### Information given:
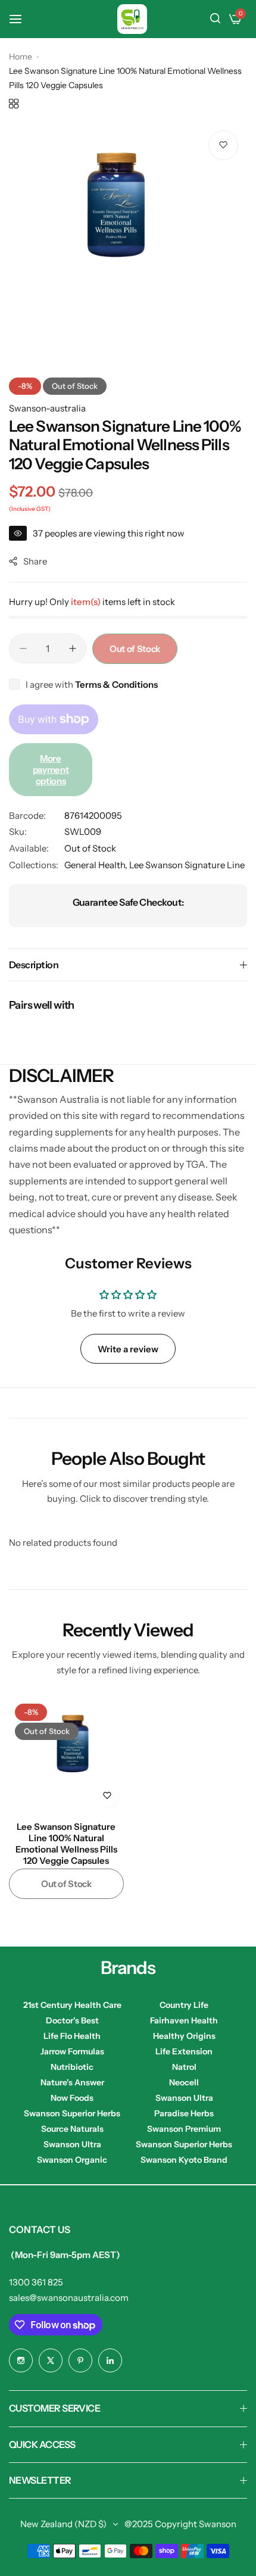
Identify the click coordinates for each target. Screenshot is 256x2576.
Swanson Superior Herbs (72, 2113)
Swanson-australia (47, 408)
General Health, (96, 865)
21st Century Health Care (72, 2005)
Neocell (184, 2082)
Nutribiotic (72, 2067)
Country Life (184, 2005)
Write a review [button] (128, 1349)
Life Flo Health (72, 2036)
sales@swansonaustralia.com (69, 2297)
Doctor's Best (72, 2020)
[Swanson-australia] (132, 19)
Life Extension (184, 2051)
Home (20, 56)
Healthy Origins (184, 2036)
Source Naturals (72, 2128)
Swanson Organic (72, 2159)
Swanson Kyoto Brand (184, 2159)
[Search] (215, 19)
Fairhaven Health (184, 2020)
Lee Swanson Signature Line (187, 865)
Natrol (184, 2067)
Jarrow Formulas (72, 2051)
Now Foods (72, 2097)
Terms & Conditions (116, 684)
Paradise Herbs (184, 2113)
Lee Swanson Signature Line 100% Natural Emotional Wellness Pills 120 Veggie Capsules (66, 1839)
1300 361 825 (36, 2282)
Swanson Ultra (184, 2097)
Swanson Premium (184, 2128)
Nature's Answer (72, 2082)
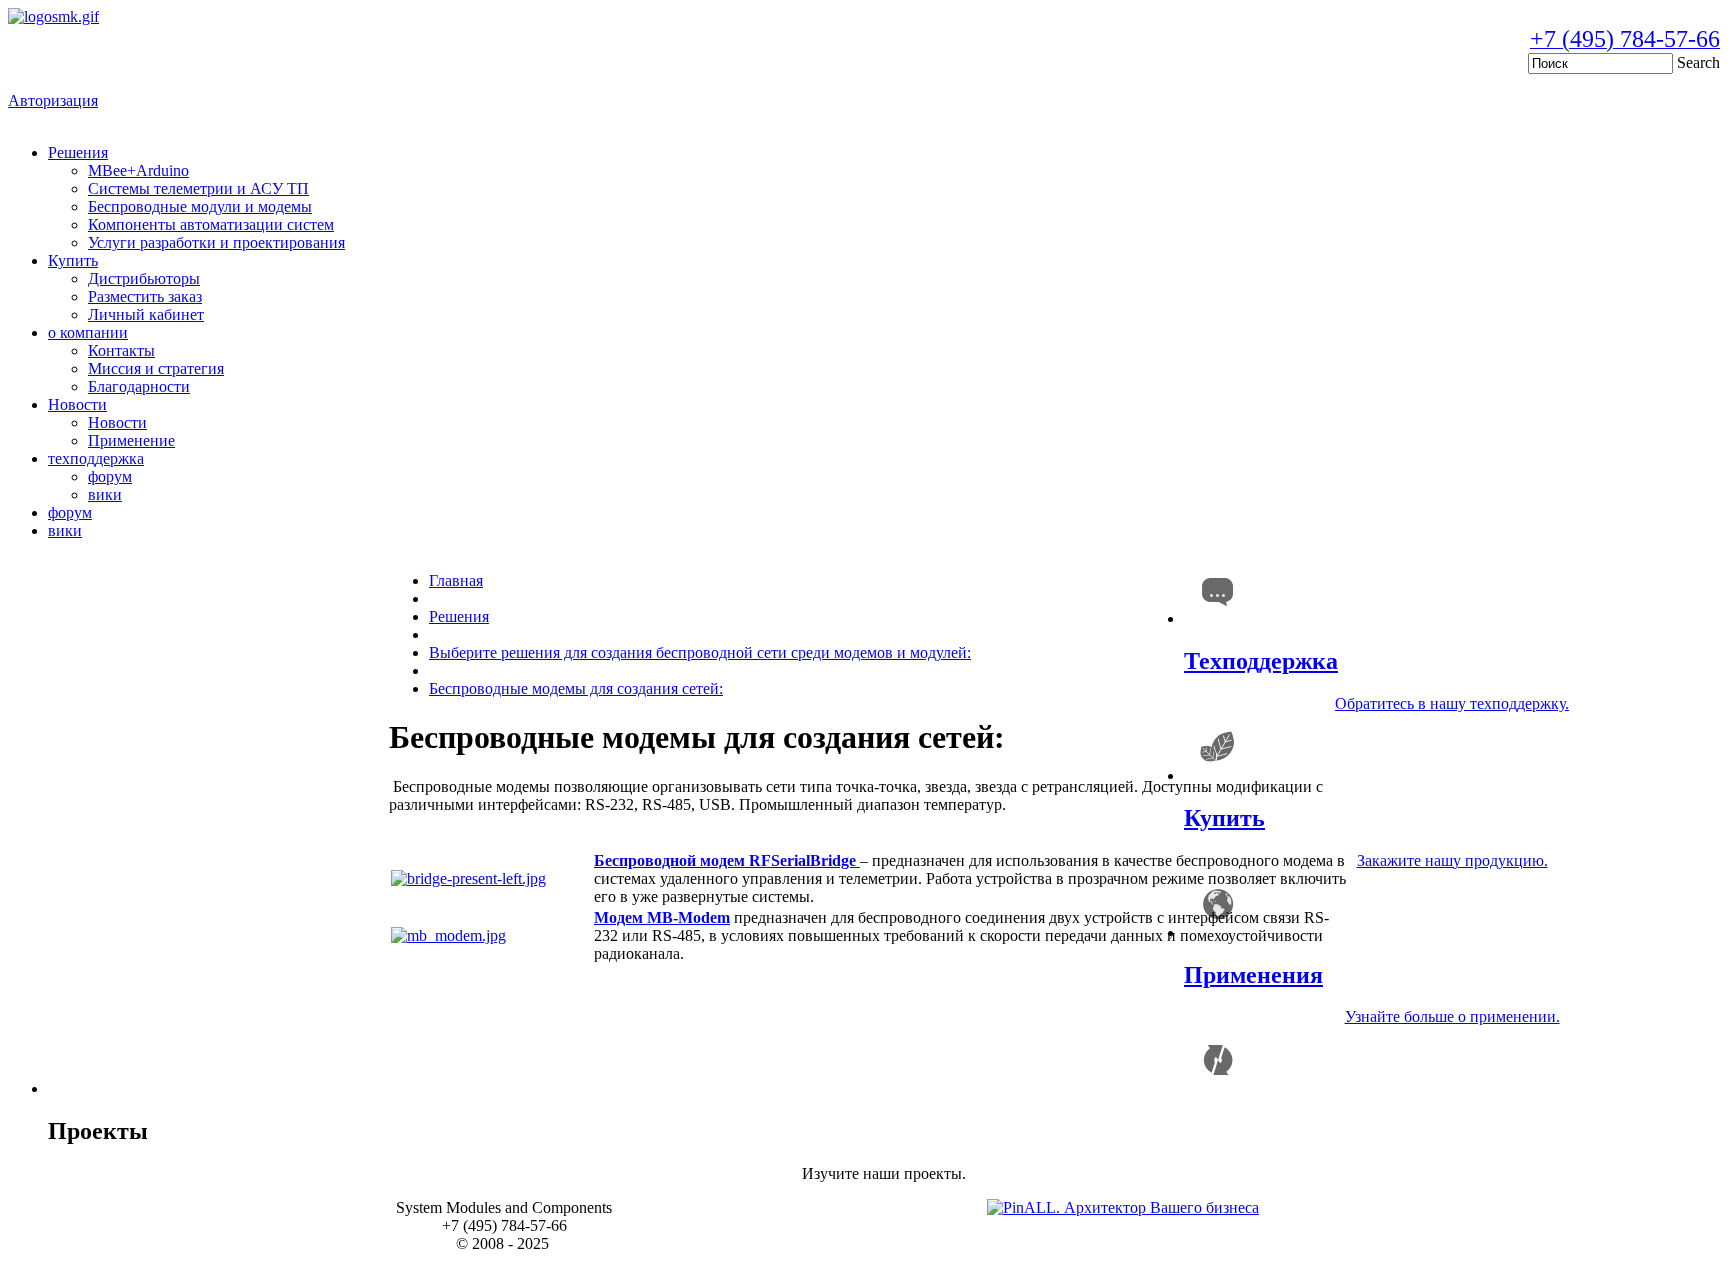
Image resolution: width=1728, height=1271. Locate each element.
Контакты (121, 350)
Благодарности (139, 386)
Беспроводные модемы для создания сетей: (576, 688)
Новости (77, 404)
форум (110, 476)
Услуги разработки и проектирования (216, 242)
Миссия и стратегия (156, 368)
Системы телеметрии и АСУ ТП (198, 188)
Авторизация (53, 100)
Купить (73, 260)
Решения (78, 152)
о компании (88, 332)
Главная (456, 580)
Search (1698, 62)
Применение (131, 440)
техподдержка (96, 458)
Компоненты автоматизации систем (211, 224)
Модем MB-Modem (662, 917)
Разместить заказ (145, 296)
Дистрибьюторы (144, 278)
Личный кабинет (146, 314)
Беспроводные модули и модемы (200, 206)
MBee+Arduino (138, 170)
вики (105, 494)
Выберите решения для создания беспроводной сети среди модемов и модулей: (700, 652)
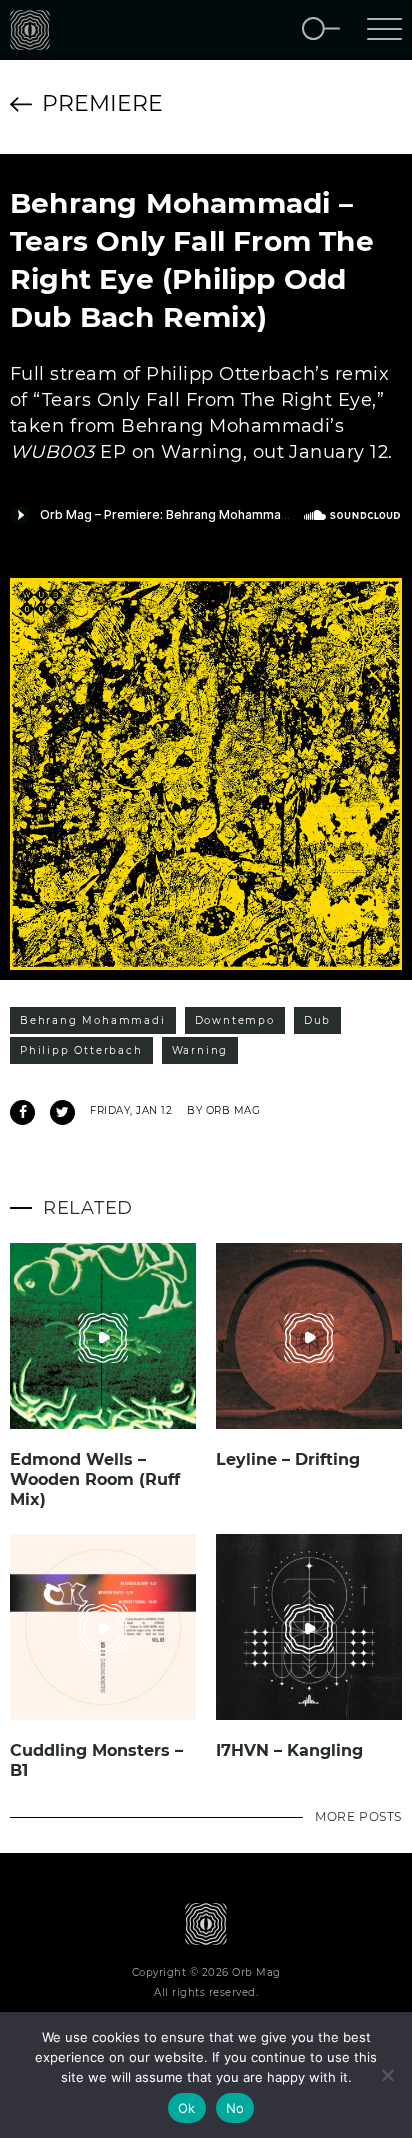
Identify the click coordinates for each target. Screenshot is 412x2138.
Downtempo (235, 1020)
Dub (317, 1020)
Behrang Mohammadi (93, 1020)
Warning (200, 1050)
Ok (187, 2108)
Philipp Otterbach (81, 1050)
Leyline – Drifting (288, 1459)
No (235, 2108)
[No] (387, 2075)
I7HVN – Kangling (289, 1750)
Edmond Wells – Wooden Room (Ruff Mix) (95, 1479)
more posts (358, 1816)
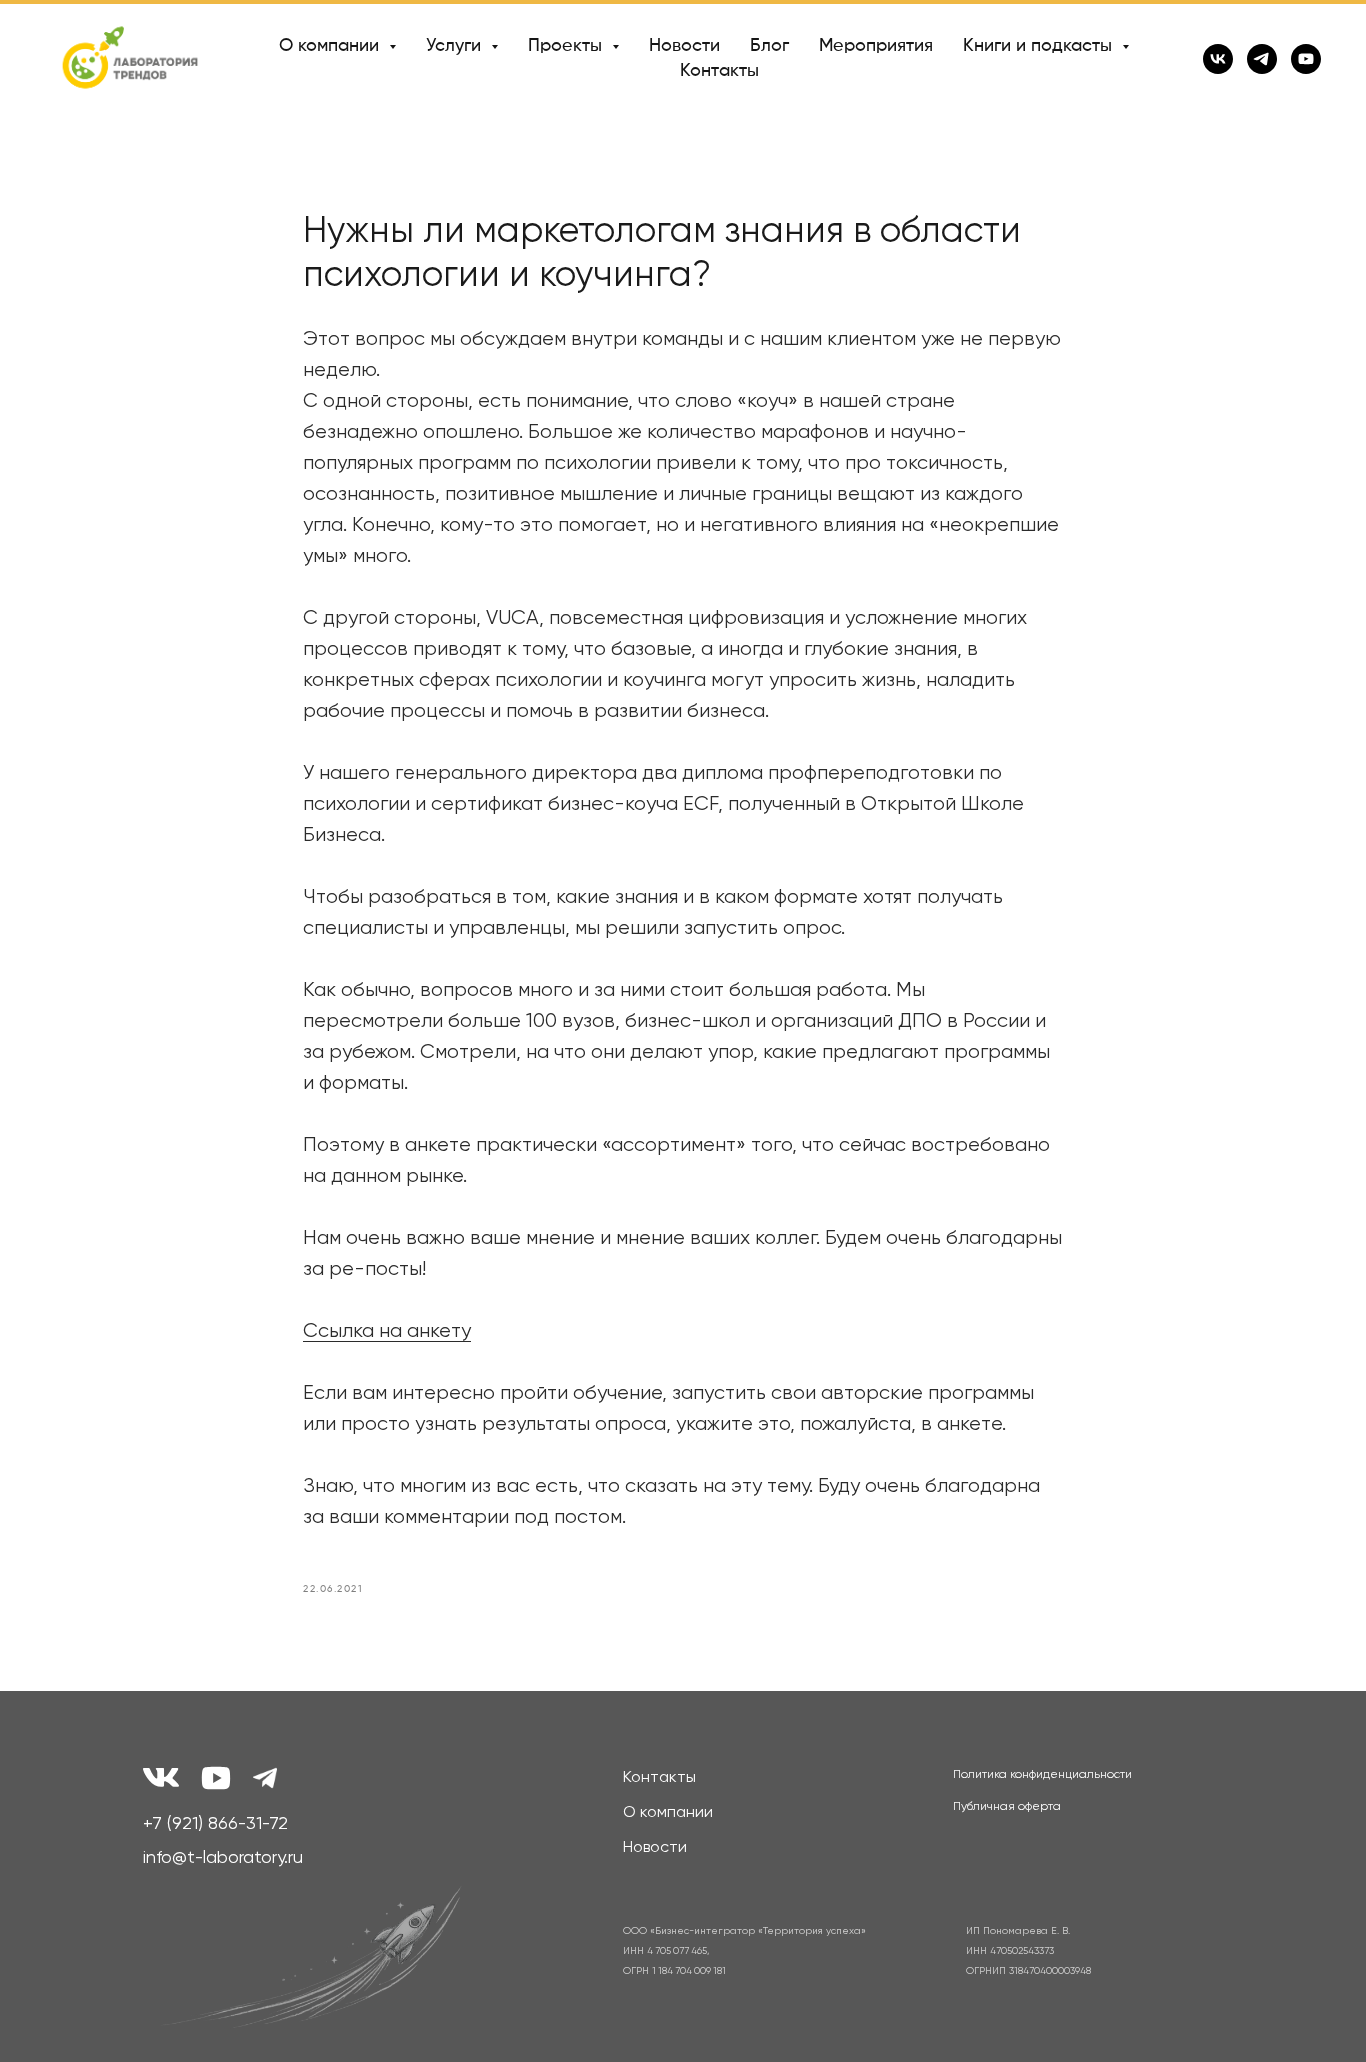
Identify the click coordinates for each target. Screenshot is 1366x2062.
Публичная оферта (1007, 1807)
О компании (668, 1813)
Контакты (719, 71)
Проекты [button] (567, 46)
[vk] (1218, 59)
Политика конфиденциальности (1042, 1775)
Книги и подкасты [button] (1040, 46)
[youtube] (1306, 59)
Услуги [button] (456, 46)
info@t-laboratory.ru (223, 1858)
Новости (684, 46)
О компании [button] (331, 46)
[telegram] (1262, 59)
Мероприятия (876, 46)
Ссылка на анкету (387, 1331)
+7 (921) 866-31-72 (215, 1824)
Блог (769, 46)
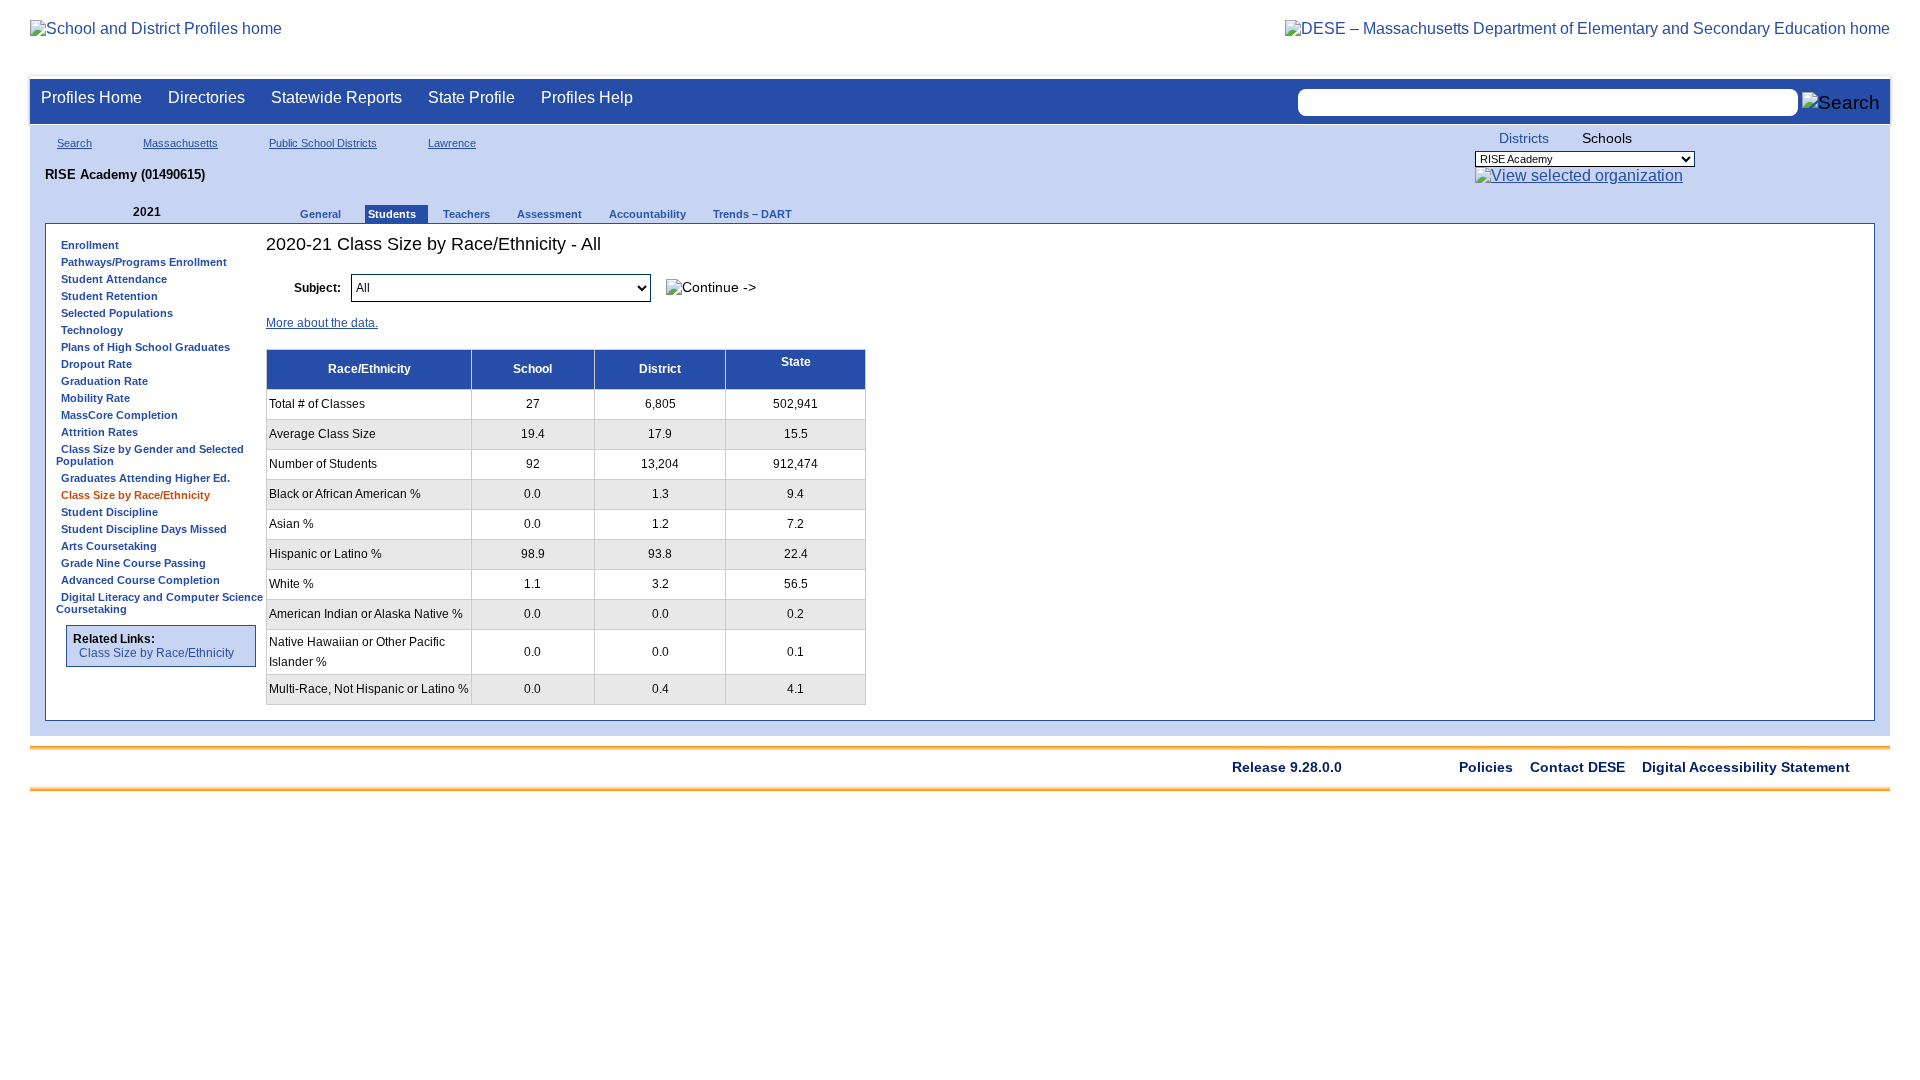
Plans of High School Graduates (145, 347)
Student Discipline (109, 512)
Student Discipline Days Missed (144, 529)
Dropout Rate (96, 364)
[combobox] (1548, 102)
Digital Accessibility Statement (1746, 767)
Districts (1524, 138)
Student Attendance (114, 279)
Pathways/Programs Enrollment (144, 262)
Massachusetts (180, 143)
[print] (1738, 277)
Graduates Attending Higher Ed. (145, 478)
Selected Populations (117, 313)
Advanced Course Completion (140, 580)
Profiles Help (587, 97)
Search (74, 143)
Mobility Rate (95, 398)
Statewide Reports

### What you have to do:
Go down the entries above from the line containing "Natrol (184, 2067)" to the line containing "Ok (187, 2108)" and write out each line exactly, leaving pictures out.

### Output:
Natrol (184, 2067)
Jarrow Formulas (72, 2051)
Now Foods (72, 2097)
Terms & Conditions (116, 684)
Paradise Herbs (184, 2113)
Lee Swanson Signature Line 100% Natural Emotional Wellness Pills 120 Veggie Capsules (66, 1839)
1300 361 825 (36, 2282)
Swanson Ultra (184, 2097)
Swanson Premium (184, 2128)
Nature's Answer (72, 2082)
Image resolution: width=1728, height=1271. Locate each element.
Контакты (121, 350)
Благодарности (139, 386)
Беспроводные модемы для создания сетей: (576, 688)
Новости (77, 404)
форум (110, 476)
Услуги разработки и проектирования (216, 242)
Миссия и стратегия (156, 368)
Системы телеметрии и АСУ ТП (198, 188)
Авторизация (53, 100)
Купить (73, 260)
Решения (78, 152)
о компании (88, 332)
Главная (456, 580)
Search (1698, 62)
Применение (131, 440)
техподдержка (96, 458)
Компоненты автоматизации систем (211, 224)
Модем MB-Modem (662, 917)
Разместить заказ (145, 296)
Дистрибьюторы (144, 278)
Личный кабинет (146, 314)
Беспроводные модули и модемы (200, 206)
MBee+Arduino (138, 170)
вики (105, 494)
Выберите решения для создания беспроводной сети среди модемов и модулей: (700, 652)
Identify the click coordinates for each target. Screenshot is 412x2138.
Downtempo (235, 1020)
Dub (317, 1020)
Behrang Mohammadi (93, 1020)
Warning (200, 1050)
Ok (187, 2108)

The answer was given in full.